Kip Thorne gave an excellent public lecture yesterday evening, focussing on impressive new work in numerical relativity (such as black hole collision simulations) and the search for gravitational waves. First up this morning was an informative talk by Schneider on probing cosmology with gravitational lensing techniques, covering mass determinations, direct estimates of the Hubble parameter $H_0$, substructure, the collisionless nature of Dark Matter from Bullet cluster observations and cosmic shear. Over 200 strong lensing multiple-image systems are now known. Fifteen lens systems were used to determine $H_0 = 72$ from the time delay dependent on mass distribution and background geometry, in agreement with the WMAP result and other estimates. It appears that lensing has firmly established the existence of dark halo objects for the Milky Way, expected from the visible undercount of only 20 such objects. Other examples of substructure systems included B1422+231, MG2016+112, for which one can visually see the small perturbing satellite galaxy, and the classic recent result from CL0024+17. Cosmic shear looks at the lensing effect of the 3D distribution of matter on large scales. This was detected by four groups in 2000. With more extensive surveys, it promises to further constrain cosmological parameters in the near future.

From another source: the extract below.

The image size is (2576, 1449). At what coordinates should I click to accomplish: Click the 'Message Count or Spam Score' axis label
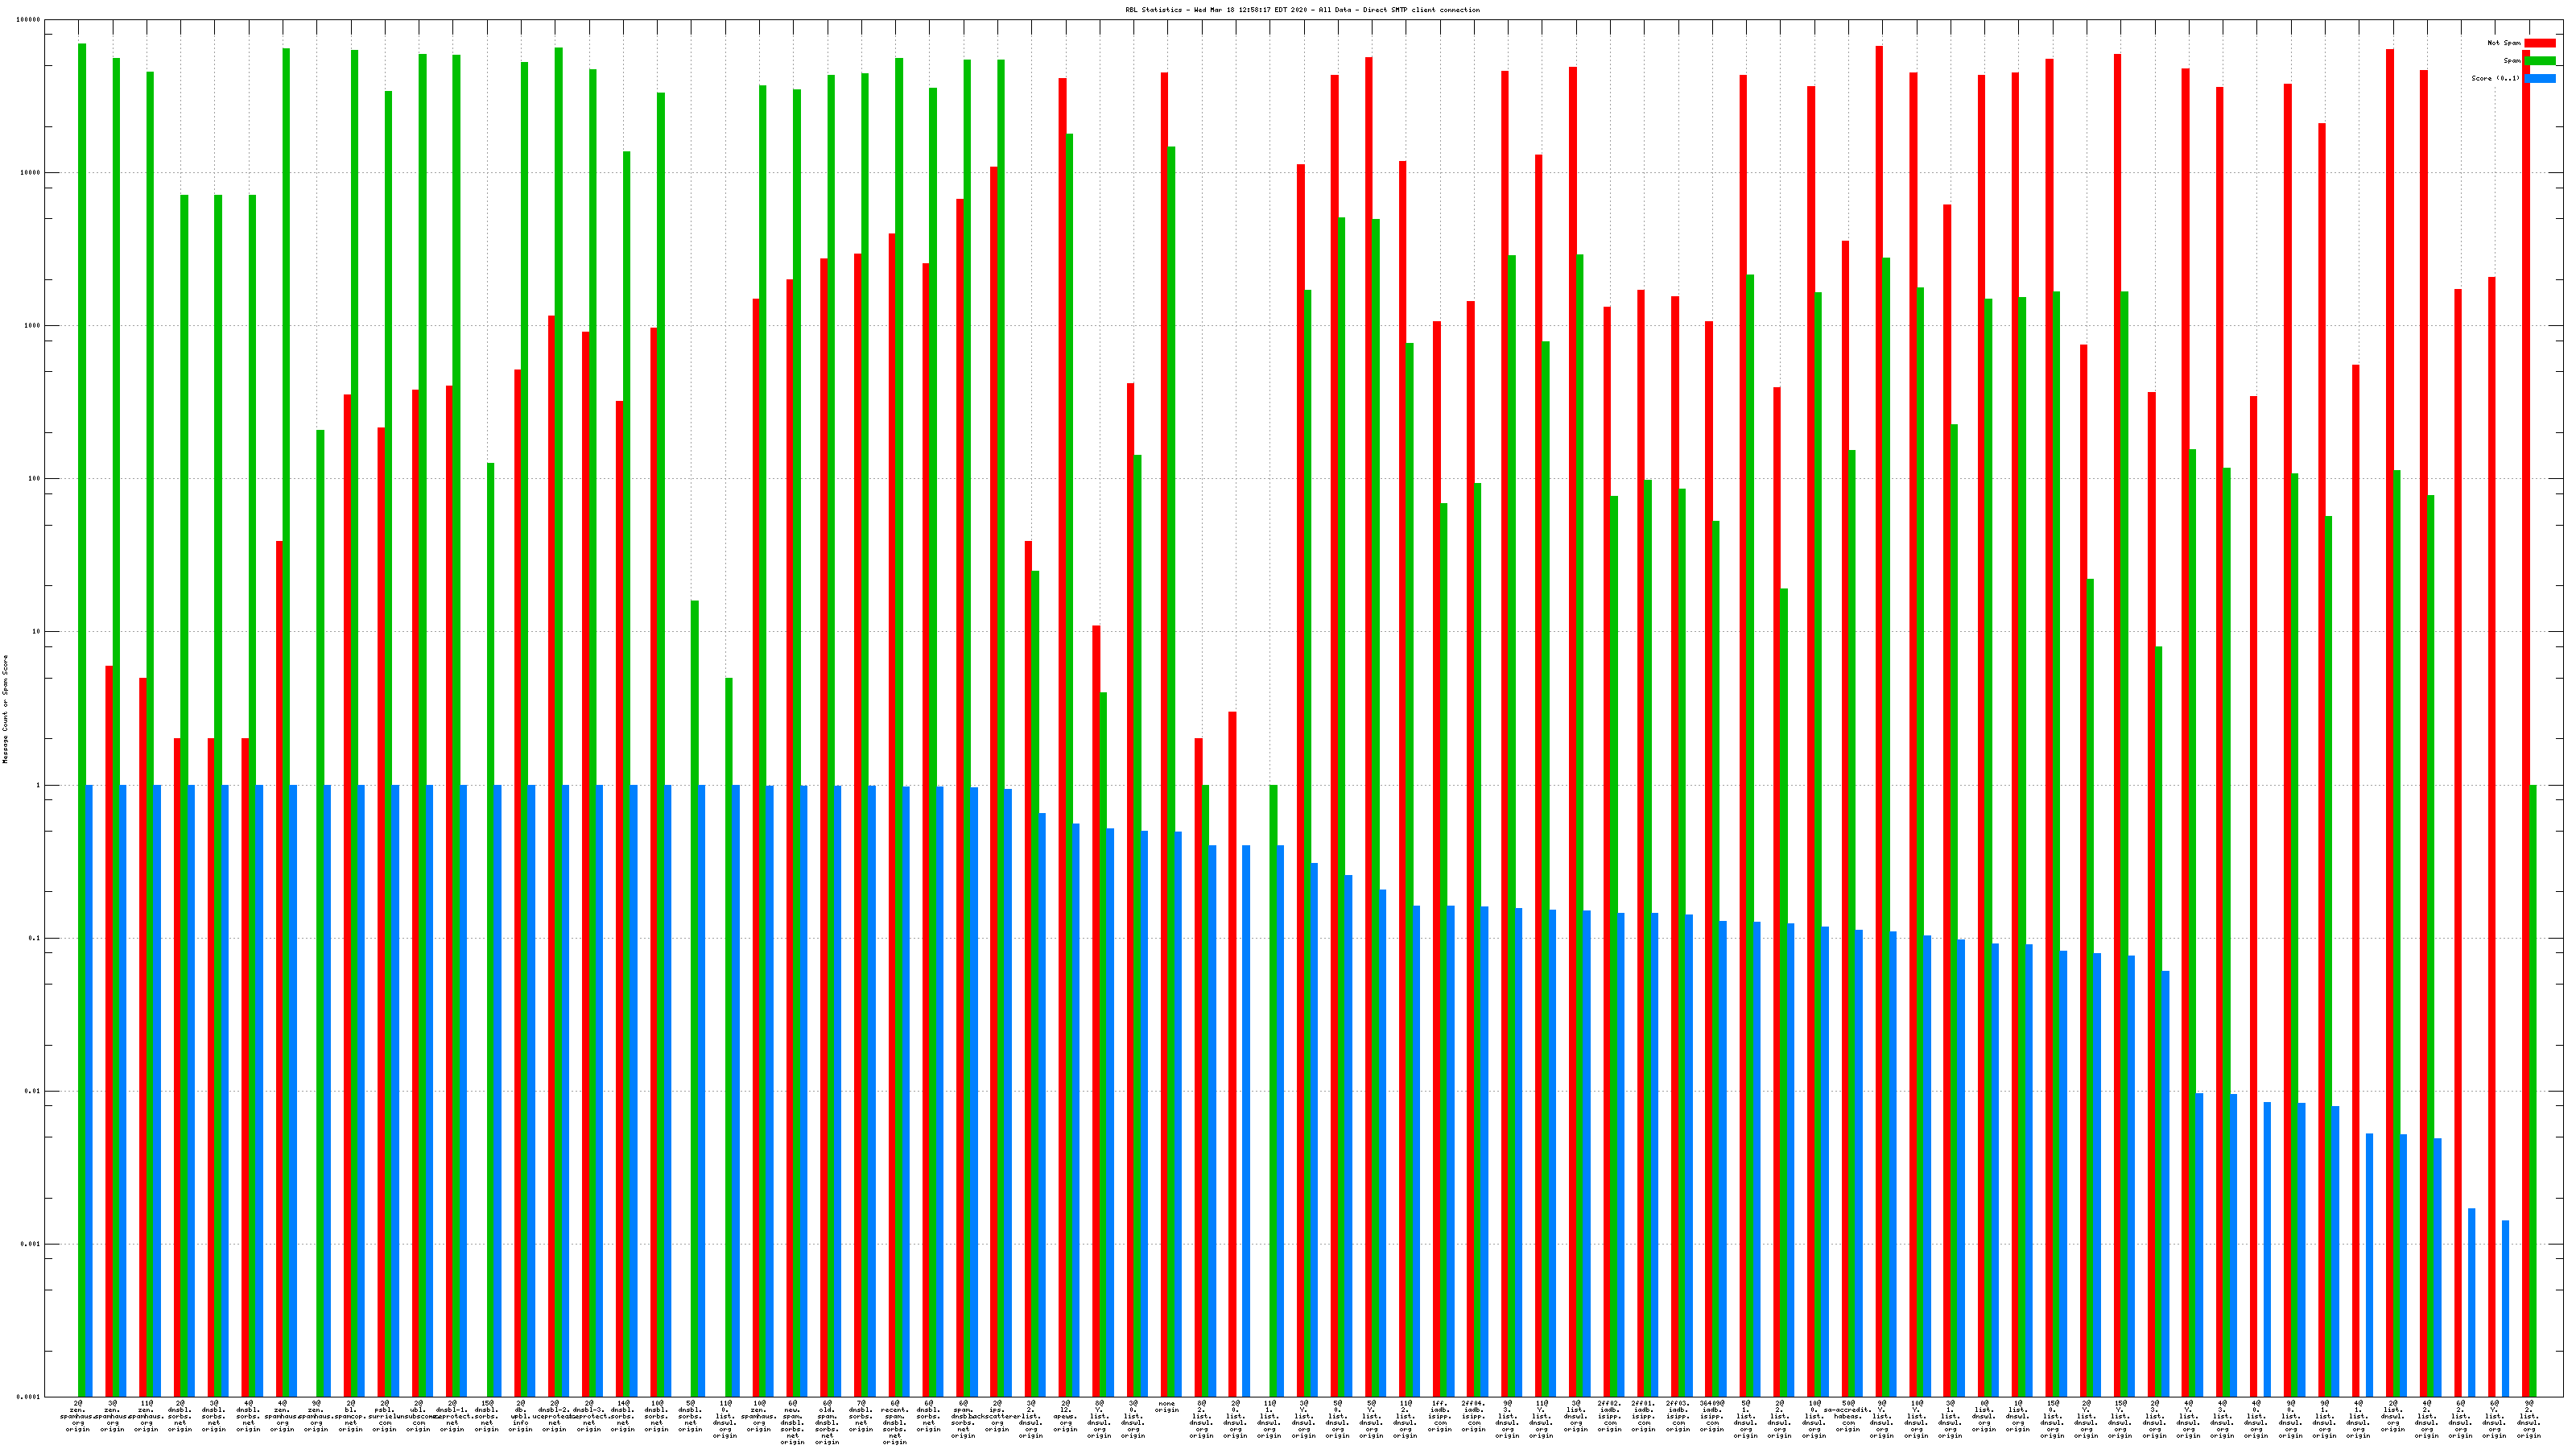click(x=5, y=709)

Renate Loll gave a clear introduction into basic problems with quantum gravity, and then outlined recent successes of the Causal Dynamical Triangulation approach, in particular the recovery of four dimensions at large scales for the Lorentzian path integral with pathological configurations removed and two dimensionality at small scales. Then Francis Everitt entertained us with his wry sense of humor, as he outlined the success of the Gravity Probe B mission. I caught a better glimpse of the unofficial frame-dragging result, and it looked possibly a little higher than the GR prediction by about 10%, but this will probably disappear in the final error analysis. He didn't really comment on this except to tentatively offer a December deadline for final results.
As expected, the poster session involved a notable lack of interest in Category Theory, but the sandwiches were yummy and the company pleasant.